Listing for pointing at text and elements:
** Start **

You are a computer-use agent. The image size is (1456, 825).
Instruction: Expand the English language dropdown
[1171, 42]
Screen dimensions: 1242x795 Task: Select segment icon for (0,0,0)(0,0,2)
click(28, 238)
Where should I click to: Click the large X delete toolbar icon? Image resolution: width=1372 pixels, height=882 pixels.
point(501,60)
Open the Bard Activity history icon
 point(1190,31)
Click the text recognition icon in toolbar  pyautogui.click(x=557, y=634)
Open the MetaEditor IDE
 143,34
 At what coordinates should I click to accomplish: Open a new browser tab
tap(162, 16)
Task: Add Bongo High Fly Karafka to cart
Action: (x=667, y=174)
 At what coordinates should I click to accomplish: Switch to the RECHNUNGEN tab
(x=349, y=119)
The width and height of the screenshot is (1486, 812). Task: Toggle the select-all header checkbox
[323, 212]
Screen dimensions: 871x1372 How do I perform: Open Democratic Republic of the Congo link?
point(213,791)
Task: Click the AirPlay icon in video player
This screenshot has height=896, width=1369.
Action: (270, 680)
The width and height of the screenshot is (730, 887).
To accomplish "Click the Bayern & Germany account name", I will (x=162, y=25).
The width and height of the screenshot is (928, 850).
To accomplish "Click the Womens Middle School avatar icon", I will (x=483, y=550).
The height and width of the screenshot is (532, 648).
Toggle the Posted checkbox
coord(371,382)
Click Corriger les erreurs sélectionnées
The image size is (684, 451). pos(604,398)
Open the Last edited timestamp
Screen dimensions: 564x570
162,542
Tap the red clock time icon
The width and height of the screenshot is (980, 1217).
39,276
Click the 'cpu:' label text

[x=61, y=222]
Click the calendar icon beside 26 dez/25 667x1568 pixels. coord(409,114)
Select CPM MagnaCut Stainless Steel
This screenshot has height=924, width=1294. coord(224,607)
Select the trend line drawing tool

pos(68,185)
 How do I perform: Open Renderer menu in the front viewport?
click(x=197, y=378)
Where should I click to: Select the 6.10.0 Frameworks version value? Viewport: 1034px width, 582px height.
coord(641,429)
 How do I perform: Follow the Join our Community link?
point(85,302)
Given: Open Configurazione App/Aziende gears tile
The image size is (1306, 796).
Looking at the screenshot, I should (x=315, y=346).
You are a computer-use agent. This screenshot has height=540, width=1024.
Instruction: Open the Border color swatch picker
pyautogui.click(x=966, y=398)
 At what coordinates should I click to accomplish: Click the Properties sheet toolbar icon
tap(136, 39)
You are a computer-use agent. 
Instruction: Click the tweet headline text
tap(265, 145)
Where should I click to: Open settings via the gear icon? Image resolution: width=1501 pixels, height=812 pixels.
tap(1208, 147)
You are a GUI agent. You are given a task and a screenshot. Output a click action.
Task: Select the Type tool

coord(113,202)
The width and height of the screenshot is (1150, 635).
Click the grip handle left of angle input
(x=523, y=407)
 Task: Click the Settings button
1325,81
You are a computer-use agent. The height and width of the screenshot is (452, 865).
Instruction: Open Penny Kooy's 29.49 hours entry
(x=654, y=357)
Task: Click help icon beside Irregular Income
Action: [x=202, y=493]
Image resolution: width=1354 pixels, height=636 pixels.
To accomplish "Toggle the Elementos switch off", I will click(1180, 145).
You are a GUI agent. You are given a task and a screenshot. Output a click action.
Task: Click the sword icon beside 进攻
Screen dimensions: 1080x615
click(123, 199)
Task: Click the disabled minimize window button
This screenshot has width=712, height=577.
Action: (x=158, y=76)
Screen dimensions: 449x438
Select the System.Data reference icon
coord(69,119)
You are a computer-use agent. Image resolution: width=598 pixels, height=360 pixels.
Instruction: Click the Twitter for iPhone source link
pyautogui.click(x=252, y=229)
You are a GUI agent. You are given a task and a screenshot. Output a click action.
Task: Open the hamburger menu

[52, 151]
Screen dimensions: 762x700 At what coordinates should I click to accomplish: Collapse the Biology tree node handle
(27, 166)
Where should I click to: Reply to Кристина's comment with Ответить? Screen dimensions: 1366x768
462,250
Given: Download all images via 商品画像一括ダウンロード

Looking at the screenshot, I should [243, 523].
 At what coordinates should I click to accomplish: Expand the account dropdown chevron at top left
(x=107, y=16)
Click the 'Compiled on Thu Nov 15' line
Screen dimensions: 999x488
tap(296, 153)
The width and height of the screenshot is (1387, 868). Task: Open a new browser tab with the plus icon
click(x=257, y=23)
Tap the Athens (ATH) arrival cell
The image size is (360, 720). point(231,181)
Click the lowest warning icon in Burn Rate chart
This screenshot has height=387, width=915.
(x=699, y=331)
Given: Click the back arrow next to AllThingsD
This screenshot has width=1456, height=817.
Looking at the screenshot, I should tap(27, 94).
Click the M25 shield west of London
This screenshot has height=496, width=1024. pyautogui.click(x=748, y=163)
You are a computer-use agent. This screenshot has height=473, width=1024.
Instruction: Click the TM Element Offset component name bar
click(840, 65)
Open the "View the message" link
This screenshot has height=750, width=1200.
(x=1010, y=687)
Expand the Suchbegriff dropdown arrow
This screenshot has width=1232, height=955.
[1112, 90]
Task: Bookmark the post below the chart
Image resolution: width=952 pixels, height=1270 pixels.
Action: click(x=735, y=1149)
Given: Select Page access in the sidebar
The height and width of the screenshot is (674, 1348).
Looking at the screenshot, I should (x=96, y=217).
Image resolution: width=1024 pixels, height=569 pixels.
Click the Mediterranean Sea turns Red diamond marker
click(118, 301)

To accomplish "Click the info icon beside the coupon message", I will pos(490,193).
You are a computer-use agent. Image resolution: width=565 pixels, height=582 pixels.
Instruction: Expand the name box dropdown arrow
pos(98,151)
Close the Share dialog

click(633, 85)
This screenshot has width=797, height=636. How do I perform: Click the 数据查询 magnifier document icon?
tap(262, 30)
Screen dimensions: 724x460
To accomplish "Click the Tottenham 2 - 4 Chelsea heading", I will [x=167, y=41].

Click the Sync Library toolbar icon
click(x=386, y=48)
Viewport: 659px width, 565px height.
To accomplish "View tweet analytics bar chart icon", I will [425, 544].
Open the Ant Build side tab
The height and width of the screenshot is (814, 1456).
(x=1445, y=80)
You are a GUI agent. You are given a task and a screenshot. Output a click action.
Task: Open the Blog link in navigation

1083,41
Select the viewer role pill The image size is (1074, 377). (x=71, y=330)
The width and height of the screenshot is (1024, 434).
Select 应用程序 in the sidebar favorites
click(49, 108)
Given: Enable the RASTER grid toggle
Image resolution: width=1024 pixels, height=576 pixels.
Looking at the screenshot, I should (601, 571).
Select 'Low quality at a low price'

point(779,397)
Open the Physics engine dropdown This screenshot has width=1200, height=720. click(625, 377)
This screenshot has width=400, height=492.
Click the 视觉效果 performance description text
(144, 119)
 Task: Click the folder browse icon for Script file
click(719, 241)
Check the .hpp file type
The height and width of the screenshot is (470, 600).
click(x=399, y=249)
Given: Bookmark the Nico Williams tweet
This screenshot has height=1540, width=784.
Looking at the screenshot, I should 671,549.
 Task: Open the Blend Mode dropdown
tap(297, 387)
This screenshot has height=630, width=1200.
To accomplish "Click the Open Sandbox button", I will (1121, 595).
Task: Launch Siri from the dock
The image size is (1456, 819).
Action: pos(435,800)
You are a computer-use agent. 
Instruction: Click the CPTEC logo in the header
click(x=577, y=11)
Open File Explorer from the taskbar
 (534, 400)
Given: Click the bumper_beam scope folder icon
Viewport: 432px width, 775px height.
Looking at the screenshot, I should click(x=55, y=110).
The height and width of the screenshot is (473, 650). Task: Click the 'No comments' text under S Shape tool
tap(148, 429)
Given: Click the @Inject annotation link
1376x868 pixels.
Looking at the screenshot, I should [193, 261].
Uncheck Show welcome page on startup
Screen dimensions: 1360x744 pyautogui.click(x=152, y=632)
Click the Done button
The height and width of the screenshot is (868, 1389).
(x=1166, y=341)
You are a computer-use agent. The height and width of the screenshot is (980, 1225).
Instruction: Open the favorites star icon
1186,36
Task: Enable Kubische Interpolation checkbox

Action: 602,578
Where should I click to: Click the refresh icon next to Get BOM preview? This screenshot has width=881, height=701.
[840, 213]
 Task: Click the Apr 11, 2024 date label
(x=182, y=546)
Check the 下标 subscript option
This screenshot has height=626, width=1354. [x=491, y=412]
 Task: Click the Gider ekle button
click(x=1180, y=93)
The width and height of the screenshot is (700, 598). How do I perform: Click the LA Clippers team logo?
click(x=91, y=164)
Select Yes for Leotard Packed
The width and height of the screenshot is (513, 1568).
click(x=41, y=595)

** End **

Copy out the lines of the listing exactly, starting with the line containing "At what coordinates should I click to accomplish: Expand" and continuing through the line containing "will [x=167, y=41].", with both of those lines included.

 At what coordinates should I click to accomplish: Expand the account dropdown chevron at top left
(x=107, y=16)
Click the 'Compiled on Thu Nov 15' line
Screen dimensions: 999x488
tap(296, 153)
The width and height of the screenshot is (1387, 868). Task: Open a new browser tab with the plus icon
click(x=257, y=23)
Tap the Athens (ATH) arrival cell
The image size is (360, 720). point(231,181)
Click the lowest warning icon in Burn Rate chart
This screenshot has height=387, width=915.
(x=699, y=331)
Given: Click the back arrow next to AllThingsD
This screenshot has width=1456, height=817.
Looking at the screenshot, I should tap(27, 94).
Click the M25 shield west of London
This screenshot has height=496, width=1024. pyautogui.click(x=748, y=163)
You are a computer-use agent. This screenshot has height=473, width=1024.
Instruction: Click the TM Element Offset component name bar
click(840, 65)
Open the "View the message" link
This screenshot has height=750, width=1200.
(x=1010, y=687)
Expand the Suchbegriff dropdown arrow
This screenshot has width=1232, height=955.
[1112, 90]
Task: Bookmark the post below the chart
Image resolution: width=952 pixels, height=1270 pixels.
Action: click(x=735, y=1149)
Given: Select Page access in the sidebar
The height and width of the screenshot is (674, 1348).
Looking at the screenshot, I should (x=96, y=217).
Image resolution: width=1024 pixels, height=569 pixels.
Click the Mediterranean Sea turns Red diamond marker
click(118, 301)

To accomplish "Click the info icon beside the coupon message", I will pos(490,193).
You are a computer-use agent. Image resolution: width=565 pixels, height=582 pixels.
Instruction: Expand the name box dropdown arrow
pos(98,151)
Close the Share dialog

click(633, 85)
This screenshot has width=797, height=636. How do I perform: Click the 数据查询 magnifier document icon?
tap(262, 30)
Screen dimensions: 724x460
To accomplish "Click the Tottenham 2 - 4 Chelsea heading", I will [x=167, y=41].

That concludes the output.